SEMPER INFIDELES

  

 

 

"Nem cismáticos, nem excomungados"

 

Pádua, sexta-feira, 18 de novembro de 1994. Em presença de Mons. Eugenio Ravigani, bispo de Vittorio Veneto, apresentação do livro Vinte séculos de Cristianismo, de Mons. Ulderico Gamba e do doutor Giuseppe Gottardo. Na página 884 da obra se lê: "O caráter firme e resoluto do papa [João Paulo II] se manifestou na sua defesa infatigável da doutrina católica no domínio dogmático e moral, e em particular no caso [quais são os outros?] do cisma do bispo Lefebvre, que se declarou oposto às novidades do Concílio sobre a base de um conservadorismo rígido e que foi excomungado assim como seus discípulos".

 

Observamos:

 

1) Se, segundo os autores, o caso do "bispo Lefebvre" é um "cisma", isto não concerne ao "domínio dogmático e moral" mas, eventualmente, ao domínio disciplinar e nem mesmo esse no caso onde existissem, como é o nosso, motivos graves e apropriados para recusar a obediência: o cisma, para ser tal, deve ser uma "separação ilegítima" (v.
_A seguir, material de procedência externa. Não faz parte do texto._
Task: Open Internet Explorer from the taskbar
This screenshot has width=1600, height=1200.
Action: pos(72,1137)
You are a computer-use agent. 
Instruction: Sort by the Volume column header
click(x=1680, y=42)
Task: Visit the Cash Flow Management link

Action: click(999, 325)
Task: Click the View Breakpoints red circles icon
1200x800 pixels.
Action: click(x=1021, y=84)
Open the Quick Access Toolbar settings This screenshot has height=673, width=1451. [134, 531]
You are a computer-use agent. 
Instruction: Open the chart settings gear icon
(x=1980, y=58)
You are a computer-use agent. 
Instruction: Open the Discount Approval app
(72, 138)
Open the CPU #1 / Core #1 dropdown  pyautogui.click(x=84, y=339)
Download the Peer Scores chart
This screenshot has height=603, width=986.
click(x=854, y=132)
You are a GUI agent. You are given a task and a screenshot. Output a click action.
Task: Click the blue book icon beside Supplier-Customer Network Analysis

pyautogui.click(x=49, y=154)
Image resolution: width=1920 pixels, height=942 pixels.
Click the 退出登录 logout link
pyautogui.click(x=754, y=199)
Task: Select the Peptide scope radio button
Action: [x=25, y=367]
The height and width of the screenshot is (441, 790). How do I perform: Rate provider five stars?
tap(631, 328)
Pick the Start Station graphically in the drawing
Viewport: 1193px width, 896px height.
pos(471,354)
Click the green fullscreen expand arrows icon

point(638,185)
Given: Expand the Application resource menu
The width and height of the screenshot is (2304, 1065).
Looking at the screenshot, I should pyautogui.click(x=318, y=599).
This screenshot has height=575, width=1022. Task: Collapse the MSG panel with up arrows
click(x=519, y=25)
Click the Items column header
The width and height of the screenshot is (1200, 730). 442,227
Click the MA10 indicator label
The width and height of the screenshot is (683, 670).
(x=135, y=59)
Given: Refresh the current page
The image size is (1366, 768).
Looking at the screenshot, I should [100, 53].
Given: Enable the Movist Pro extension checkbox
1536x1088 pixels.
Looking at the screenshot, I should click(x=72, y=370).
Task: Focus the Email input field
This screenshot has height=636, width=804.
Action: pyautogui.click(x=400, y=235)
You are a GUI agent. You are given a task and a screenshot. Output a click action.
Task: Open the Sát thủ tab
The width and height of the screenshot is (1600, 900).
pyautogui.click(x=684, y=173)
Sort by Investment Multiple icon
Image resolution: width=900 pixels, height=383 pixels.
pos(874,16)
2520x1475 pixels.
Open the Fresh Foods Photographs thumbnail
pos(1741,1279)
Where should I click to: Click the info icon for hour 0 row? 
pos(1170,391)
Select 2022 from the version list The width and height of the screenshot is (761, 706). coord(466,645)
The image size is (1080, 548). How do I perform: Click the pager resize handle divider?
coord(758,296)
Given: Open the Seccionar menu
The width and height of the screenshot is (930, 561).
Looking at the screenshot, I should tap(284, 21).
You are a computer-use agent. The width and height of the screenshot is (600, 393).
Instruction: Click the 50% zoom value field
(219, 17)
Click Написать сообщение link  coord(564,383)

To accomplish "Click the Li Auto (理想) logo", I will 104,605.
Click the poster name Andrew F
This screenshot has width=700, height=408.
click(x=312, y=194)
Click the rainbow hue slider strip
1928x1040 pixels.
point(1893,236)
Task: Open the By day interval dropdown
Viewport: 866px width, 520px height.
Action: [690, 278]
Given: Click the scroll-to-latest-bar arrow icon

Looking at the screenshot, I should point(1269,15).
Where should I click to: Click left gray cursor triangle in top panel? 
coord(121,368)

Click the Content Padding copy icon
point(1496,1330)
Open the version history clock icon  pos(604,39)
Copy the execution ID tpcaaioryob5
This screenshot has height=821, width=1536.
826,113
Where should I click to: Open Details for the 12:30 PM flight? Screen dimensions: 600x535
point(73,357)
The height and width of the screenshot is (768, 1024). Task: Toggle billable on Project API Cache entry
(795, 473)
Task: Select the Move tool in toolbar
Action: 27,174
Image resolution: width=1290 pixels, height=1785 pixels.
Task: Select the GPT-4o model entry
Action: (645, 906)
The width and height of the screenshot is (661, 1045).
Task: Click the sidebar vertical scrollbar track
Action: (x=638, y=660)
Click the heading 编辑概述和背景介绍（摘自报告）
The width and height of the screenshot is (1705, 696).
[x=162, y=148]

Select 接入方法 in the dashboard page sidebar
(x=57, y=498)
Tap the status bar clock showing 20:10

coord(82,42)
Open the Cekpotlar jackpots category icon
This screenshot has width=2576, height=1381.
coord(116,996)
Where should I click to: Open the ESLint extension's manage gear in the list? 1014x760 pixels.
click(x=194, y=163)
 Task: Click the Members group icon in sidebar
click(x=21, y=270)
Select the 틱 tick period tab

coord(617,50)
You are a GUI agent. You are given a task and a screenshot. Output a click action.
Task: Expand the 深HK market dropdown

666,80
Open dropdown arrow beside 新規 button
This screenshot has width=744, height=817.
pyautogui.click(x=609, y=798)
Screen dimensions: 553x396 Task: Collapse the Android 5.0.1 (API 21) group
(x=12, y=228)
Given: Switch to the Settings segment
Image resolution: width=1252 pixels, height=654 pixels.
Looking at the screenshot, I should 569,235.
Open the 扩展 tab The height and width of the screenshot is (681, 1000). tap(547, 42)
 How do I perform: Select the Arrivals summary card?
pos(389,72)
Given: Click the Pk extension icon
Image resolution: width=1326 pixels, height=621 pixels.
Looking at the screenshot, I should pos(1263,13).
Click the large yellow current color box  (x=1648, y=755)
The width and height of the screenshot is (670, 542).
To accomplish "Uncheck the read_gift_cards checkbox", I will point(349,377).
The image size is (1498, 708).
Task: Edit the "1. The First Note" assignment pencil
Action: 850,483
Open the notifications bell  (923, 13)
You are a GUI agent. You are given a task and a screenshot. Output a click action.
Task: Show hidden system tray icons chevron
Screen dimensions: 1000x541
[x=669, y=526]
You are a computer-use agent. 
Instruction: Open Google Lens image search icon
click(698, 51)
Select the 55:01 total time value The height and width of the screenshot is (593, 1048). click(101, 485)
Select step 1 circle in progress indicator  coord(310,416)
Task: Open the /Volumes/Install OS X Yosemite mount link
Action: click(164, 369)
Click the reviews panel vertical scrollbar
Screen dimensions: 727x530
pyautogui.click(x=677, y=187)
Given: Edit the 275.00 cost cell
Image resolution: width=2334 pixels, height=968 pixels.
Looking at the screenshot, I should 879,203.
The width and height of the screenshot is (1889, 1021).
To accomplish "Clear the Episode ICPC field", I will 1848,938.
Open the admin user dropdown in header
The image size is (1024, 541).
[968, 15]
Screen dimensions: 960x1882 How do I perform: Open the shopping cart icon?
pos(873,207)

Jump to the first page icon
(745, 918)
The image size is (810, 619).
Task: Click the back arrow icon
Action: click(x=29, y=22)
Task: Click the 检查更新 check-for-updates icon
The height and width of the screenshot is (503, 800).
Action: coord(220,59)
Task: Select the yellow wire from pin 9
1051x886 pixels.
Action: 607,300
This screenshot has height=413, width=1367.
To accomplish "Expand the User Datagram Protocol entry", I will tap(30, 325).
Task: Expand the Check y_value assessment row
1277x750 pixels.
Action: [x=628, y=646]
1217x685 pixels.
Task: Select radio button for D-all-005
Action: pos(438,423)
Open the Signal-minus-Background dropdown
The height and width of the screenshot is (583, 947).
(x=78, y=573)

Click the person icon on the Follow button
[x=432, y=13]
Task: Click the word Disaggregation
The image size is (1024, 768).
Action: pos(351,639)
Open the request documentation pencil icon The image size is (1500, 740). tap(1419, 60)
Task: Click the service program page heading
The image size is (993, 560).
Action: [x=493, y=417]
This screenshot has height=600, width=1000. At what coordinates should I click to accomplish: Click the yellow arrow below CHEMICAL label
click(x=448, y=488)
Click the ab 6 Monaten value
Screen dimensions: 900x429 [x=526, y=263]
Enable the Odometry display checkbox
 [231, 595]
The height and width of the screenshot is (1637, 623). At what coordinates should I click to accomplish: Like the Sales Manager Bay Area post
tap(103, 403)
Dicionário de Teologia católica, verbete cisma);

 

2) A "doutrina católica no domínio dogmático e moral" pela qual a Igreja é a Igreja, defende-se contra as "novidades" e não contra aqueles que barram o caminho para as "novidades";

 

3) Para afirmar que a resistência de Mons. Lefebvre é um caso infeliz de "conservadorismo rígido", seria necessário demonstrar que as "novidades" do Concílio não estão em contradição flagrante com o que a Igreja sempre creu e ensinou até à véspera de Vaticano II, o que no entanto não é demonstrado e é indemonstrável; ao contrário, os próprios artífices do Vaticano II admitem a "revolução" e João Paulo II não os desaprova mas os faz... cardeais. E então? A quem cabe o mérito da "defesa infatigável da doutrina católica"?

 

4) Os "discípulos" de Mons Lefebvre.

 

Perguntamos: Mons. Lefebvre inventou uma doutrina nova, pessoal, como Lutero ou como os "inovadores" de ontem ou de hoje? Não. Ao contrário, ele se opôs às "novidades" que nenhum concílio, nem mesmo dogmático (imaginem se "pastoral"!) tem o poder de impôr contra a doutrina constante da Igreja. Mons. Lefebvre desprezou a autoridade legítima do Papa e dos bispos unidos a este? Não. Ele apenas, com franqueza (hoje se diria - e seria aqui realmente o caso de dizer - "profeticamente") lembrou que a hierarquia não tem o direito de por a serviço do erro essa autoridade que ela recebeu de Deus para servir à Verdade. Assim, não há "discípulos de Mons. Lefebvre"; há somente filhos da Igreja que como Mons. Lefebvre pensam: "Eu nasci católico e não quero morrer protestante".

 

Acumular numa curta frase tantos erros, malícias e contradições é indigno de um historiador do Cristianismo, mas se situa muito bem numa "releitura" ecumênica da história do Cristianismo que é esta obra Vinte séculos de Cristianismo, na qual Lutero e seus discípulos, heréticos e cismáticos, são apresentados como "esta parte do mundo que, destacando-se da Igreja de Roma, confirmou no entanto sua adesão ao Cristianismo". Como se o Cristianismo pudesse subsistir separado da "Igreja de Roma" e maltratado de heresias!